Compliance and litigation challenges

Compliance and litigation bottlenecks remain a key concern. Respondents cited TDS/TCS rate consolidation (67%), assessment delays (62%), and capital gains revisions (50%) as pressing issues. Over half of the participants demanded mandatory appeal disposal timelines at the CIT (Appeals) level, where nearly 90% of cases are pending. Additionally, 71% called for a revamp of transfer pricing safe harbours, while more than 75% backed raising the TP documentation threshold from ₹1 crore to ₹5 crore to ease burdens on smaller firms.

IFSC, GST, and tech gaps

Other notable demands include policy stability for GIFT City’s IFSC, with 51% advocating against sunset clauses on exemptions, and reforms in GST’s Invoice Management System, criticized by 82% of respondents for mismatched credit notes. Tech adoption gaps were also flagged, with 40% of firms still relying on manual processes.

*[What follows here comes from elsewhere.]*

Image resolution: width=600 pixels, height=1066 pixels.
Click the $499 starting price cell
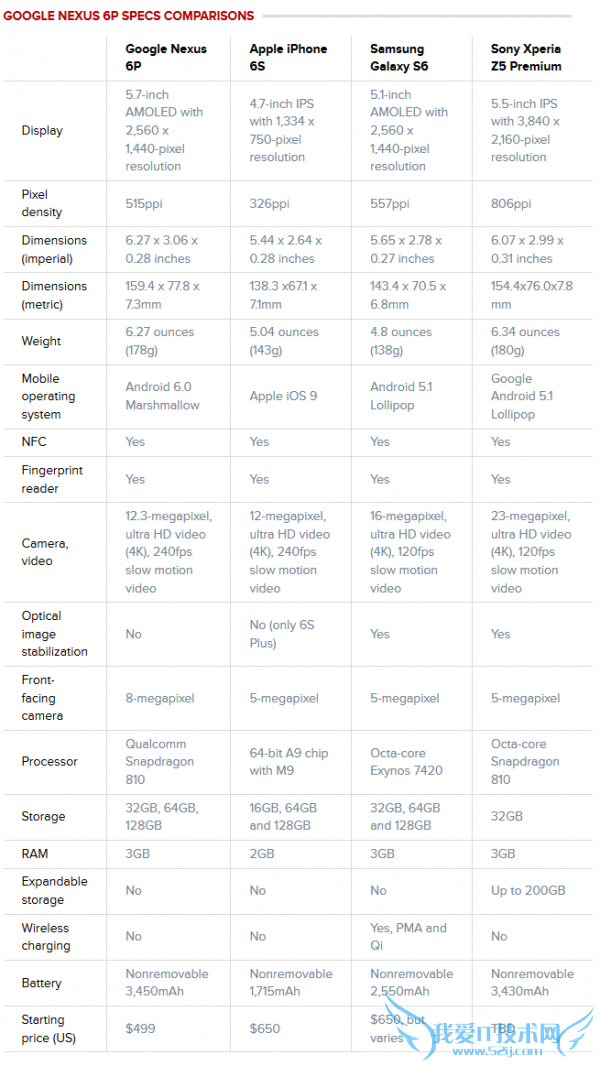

Budget signals for simplification and investment

KPMG leaders Akhilesh Tuteja and Sunil Badala pointed to these findings as signals for Budget 2026-27, emphasizing the need for simplification, export diversification, and sector-specific incentives to unlock capital expenditure. With Finance Minister Nirmala Sitharaman set to deliver the budget on February 1, market watchers will closely observe whether pending disputes, IFSC policy boosts, and tax relief measures for salaried individuals and businesses are addressed.